Pia Infante, steering committee chair of Trust-Based Philanthropy, emphasizes this last point:

The reason a trust-based approach works in this short-term, emergency frame is because it works for the long term. When we deeply resource our leaders, organizations, and movements, we enable the adaptivity necessary in the chaotic, complex times we are living. It may have taken a global pandemic for some philanthropies to let go of restrictions, arduous processes, and exacting expectations of already overburdened nonprofits, but let’s hope one benefit is that we now jettison all that no longer serves the greater good.

Pennington hopes the effort will see signatories in the hundreds. But these principles are also only the beginning of philanthropy’s recalibration to adapt itself to the crisis Each foundation may add its own commitments; some may answer the repeat calls for increases in payout or, in the case of the Robert Sterling Clark Foundation, commit to an additional year of funding for current grantees.

Ford and Trust-Based Philanthropy, among the groups spearheading the effort, have been trying to advance the practice of combining multiyear grants with low levels of restriction. We have written about this work more generally as the “grants of nonprofits’ dreams,” and particularly about Ford Foundation’s Build program here. The combination allows nonprofits to chart their own courses freely and wisely, which is necessary during times of disaster. It also allows them to be proactive when it comes to the needs and interests of their communities, rather than their funders. Though foundations using similar practices have met over the last year to figure out how to get others to commit, until now, there has not been overwhelming interest.

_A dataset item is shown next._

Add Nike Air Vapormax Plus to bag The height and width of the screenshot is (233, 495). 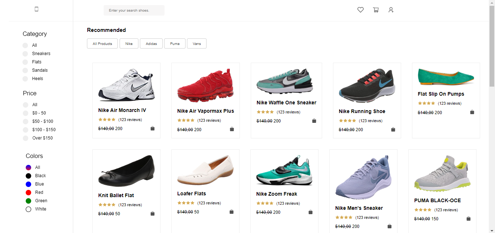[x=232, y=129]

As Pennington acknowledges, this pledge will be one of many steps foundations must take in the face of this pandemic and political moment. One illustration of the other efforts afoot is the new $75 million NYC COVID-19 Response & Impact Fund announced this morning for New York City nonprofits to address emerging needs and cover some expenses incurred through disruptions of operations. The Ford Foundation is also a founder of this fund, as are Bloomberg Philanthropies, Carnegie Corporation of New York, Doris Duke Charitable Foundation, Joan Ganz Cooney & Holly Peterson Fund, Kenneth C. Griffin Charitable Fund, The JPB Foundation, The Estée Lauder Companies Charitable Foundation, The Andrew W. Mellon Foundation, The New York Community Trust, Jennifer and Jonathan Allan Soros, Jon Stryker and Slobodan Randjelović, Charles H. Revson Foundation, Robin Hood, Rockefeller Brothers Fund, Laurie M. Tisch Illumination Fund, UJA-Federation of New York, and Wells Fargo Foundation. This fund will be administered by the New York Community Trust.

Finally, NPQ among others has been calling on foundations (see here and here) to proactively double or significantly increase their payout rates for the year, and we want to reiterate that here.

Additional foundations are welcome to pledge at www.cof.org/pledge.